**RECORDS FOR PROCESSING**:
-*-*-

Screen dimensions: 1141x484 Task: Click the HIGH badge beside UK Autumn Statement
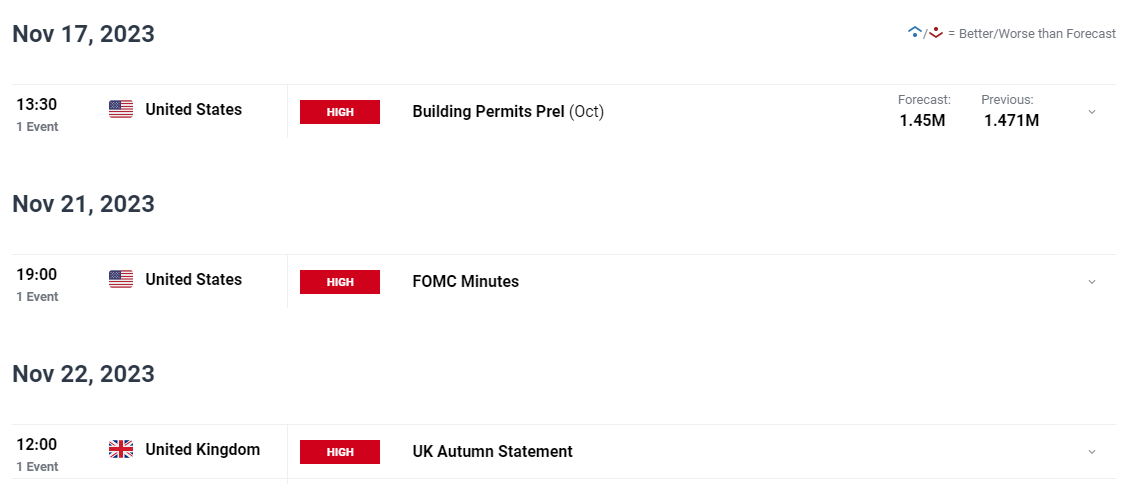[x=340, y=452]
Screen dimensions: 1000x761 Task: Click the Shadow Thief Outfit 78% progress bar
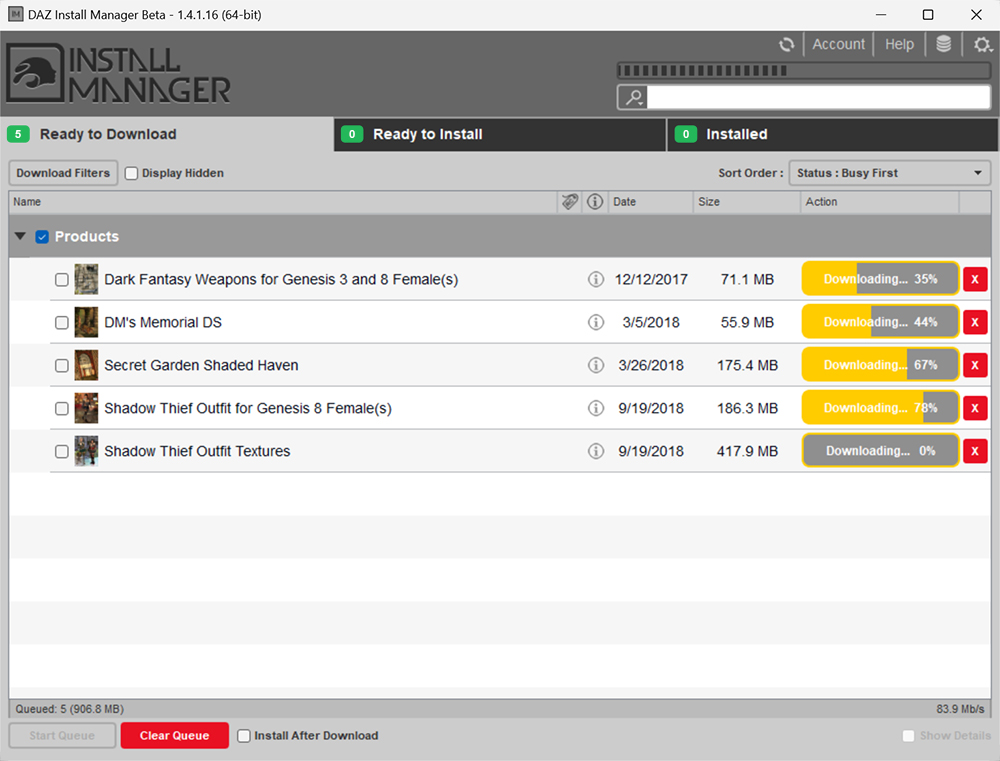[880, 409]
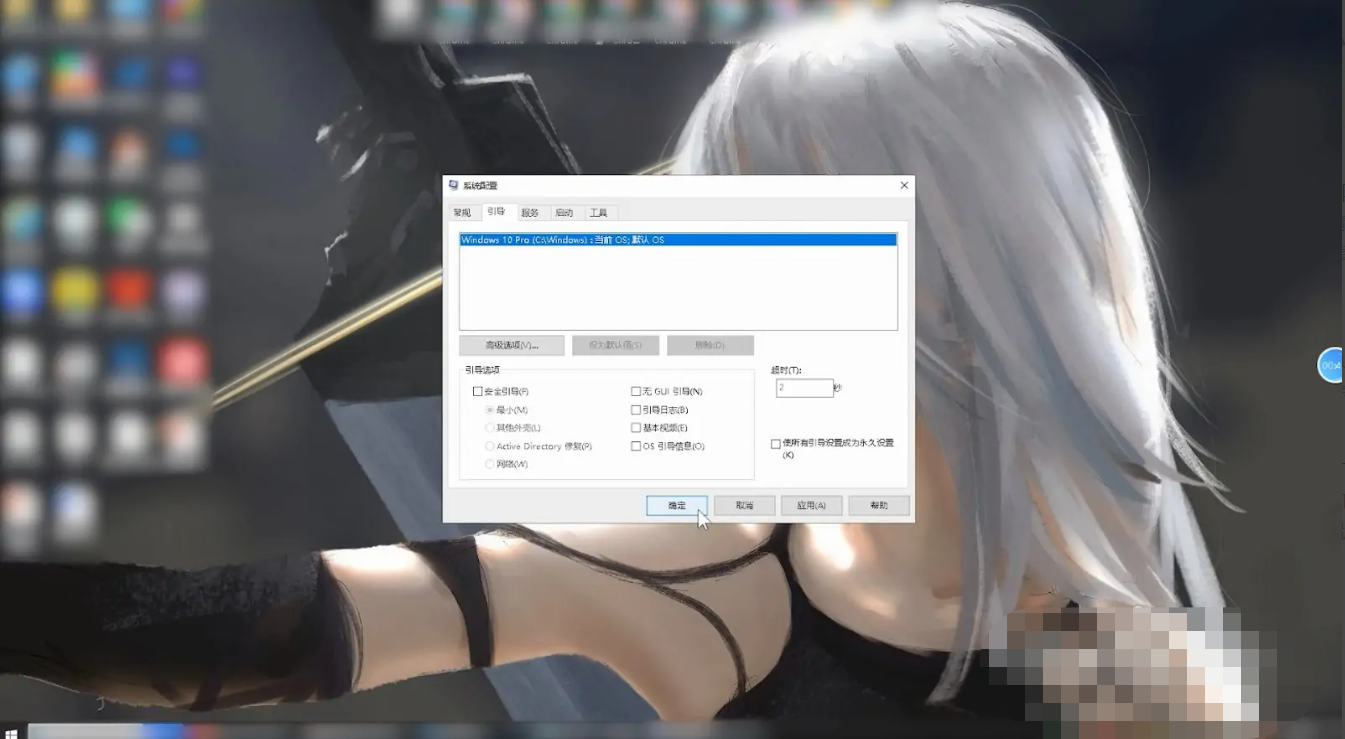The width and height of the screenshot is (1345, 739).
Task: Apply changes with the 应用 button
Action: [x=811, y=506]
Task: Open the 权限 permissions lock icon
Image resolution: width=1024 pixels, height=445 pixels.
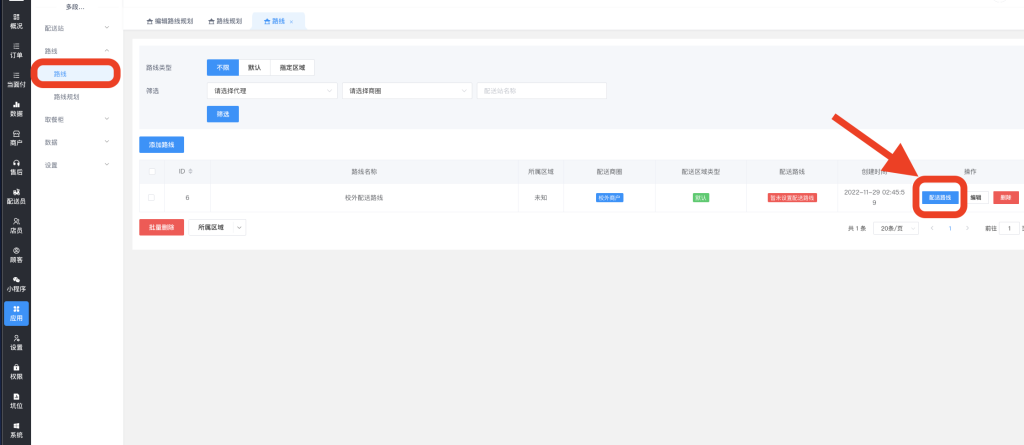Action: pos(15,372)
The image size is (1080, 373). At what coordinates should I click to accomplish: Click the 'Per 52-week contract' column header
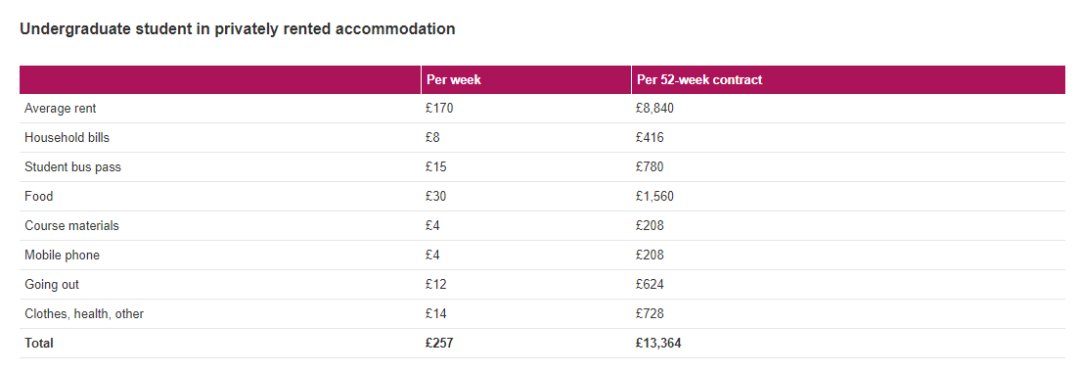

-*-*-

**WHAT YOU WILL DO**:
Please print the lines from the one holding "Task: Open the 权限 permissions lock icon" through the end of the records above, unchanged and with the pictures left out.

**ANSWER BOX**:
Task: Open the 权限 permissions lock icon
Image resolution: width=1024 pixels, height=445 pixels.
Action: pos(15,372)
The image size is (1080, 373). At what coordinates should I click to accomplish: Click the 'Per 52-week contract' column header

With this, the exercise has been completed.